Da mesma feita, Hera, apesar de ser reconhecida como figura hostil (quase como o arquetípico vilanesco da megera), era também respeitada como uma figura de culto, com templos erguidos e amplamente frequentados nas principais cidades e capitais, como Argos.
Há também, em sua figura, uma certa dissociação entre poder e submissão.
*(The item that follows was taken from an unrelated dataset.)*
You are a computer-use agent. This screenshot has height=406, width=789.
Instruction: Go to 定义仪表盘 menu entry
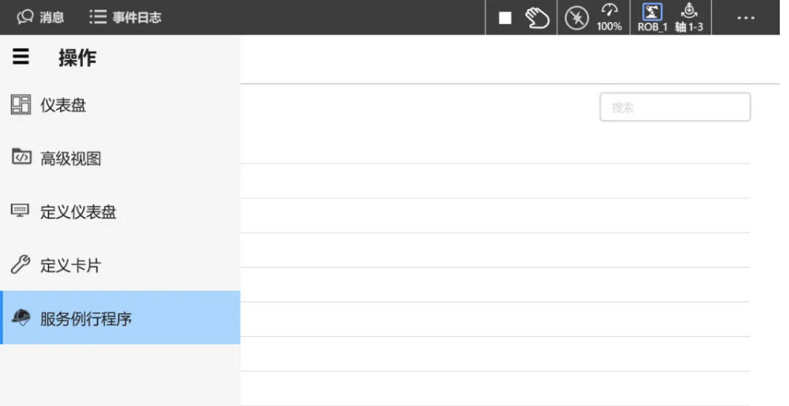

A deusa era, ao mesmo tempo, temida por deuses e homens, como figura imponente e poderosa, e submissa às ofensas de seu esposo – que, inclusive, era abusivo. Mircea Eliade diz que Zeus, em relação a Hera, tem um comportamento que jamais um chefe de família, mesmo no contexto fanaticamente patriarcal da sociedade grega, ousaria assumir com sua esposa: ele a mói de pancadas e, certa vez, chega até a pendurá-la com um grande peso atado aos pés, tortura que mais tarde foi aplicada aos escravos.
Essas ofensas eram suportadas por Hera com grande dor, que não se diluía em nenhuma espécie de flagelo salvífico. Hera não era uma santa cristã, não viraria a outra face, não desejaria amar em dobro o seu agressor, não era capaz de transformar todas essas injustiças no peso de uma cruz.
De mãos e pés atados, ela sentia ao mesmo tempo as ofensas de Zeus e a estranha adoração pelo seu poder e prestígio diante dos mortais e dos outros deuses. Era a figura clássica da rainha-escrava – algo muito diferente do que viria a ser, na cristandade, a figura de Maria como rainha-serva, que transfigurava o ódio e o ressentimento “herático” em serviço.
É difícil dizer se o culto à sua figura também era motivado por uma certa solidariedade ou pena, pois o caráter grego, que é mais fatalista que o cristão, aceita melhor uma realidade trágica de não-salvação e não-redenção, conseguindo adorar, ao mesmo tempo, a rainha dos deuses e a escrava de seu esposo na mesma figura.